01/21/2011

Freeze the accounts of the pirate Mafia - Course correction needed in Somalia policy

Anti-piracy summit meeting (24 Jan.):

The deployment of soldiers or armed federal police on board German merchant ships, as called for by German shipping companies, will not effectively curtail the piracy off the Somali coast, argues the Society for Threatened Peoples (STP). On the occasion of the "anti-piracy summit" to be held in Berlin on Monday between the German government and representatives of the maritime industry, the human rights organization points out that prosecuting individual pirates is hardly a deterrent in the face of continued impoverishment of tens of thousands of Somali fishers. For every pirate arrested, five more young men are ready to step in. Only determined action against the international operators contracting the pirates will stop the violence against seamen in the long term. This means a course correction is urgently needed in Europe's Somalia policy. As long as the country continues its decline into chaos and violence, the battle against piracy cannot be won.

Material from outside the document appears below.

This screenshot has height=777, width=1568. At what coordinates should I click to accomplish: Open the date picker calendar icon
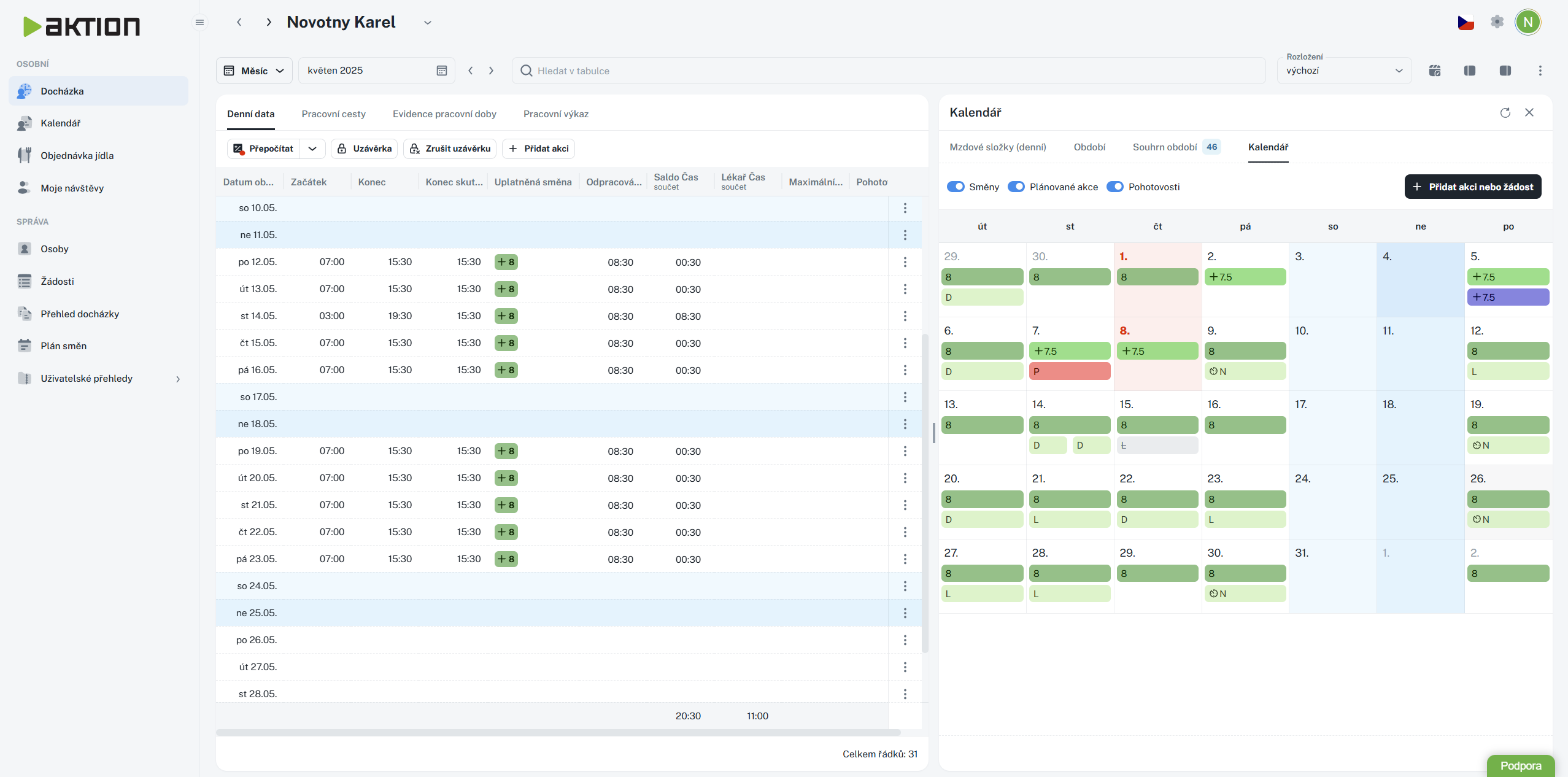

"If you want to effect long-term curtailment of piracy off the coast of Somalia, you must expose the Mafia-like networks that are behind the piracy, and freeze their bank accounts," says the head of the Africa section at the STP, Ulrich Delius. There are numerous indications that the financial backers and their informants are not based in Somalia, but in countries such as Kenya, where ransom money is being invested on a large scale in real estate and industry. US investigators also assume that several of the networks are controlled from within the United Arab Emirates. "The international community must take more targeted action against the instigators of the violence if they want to put a stop to these Mafia gangs." The pirates themselves are both perpetrators and victims. Faced with chronic unemployment, widespread violence and an average life expectancy of 48 years, many Somalis choose to hire out as pirates.

"The battle against piracy will be decided on land, not at sea," stated Delius. Pirates react to the increased sea patrols of the EU's Operation Atalanta by moving their attacks to the coasts of India, Madagascar and the Seychelles. As long as war, lawlessness, corruption and despotic rule dominate in Somalia, the pirate Mafia can carry on unchecked. "Unfortunately, there will be no peace for German sailors until there is peace in Somalia," said Delius.

If Europe wants the civil war in Somalia to stop, it will have to take a new direction in its Somalia policy. Weapons and trainers will not end war in Somalia. Only peace talks among all parties to the conflict can stop the murder. "But that means the EU must stop dealing exclusively with the interim Somali government - which doesn't control even half of the capital - as the only contact partner."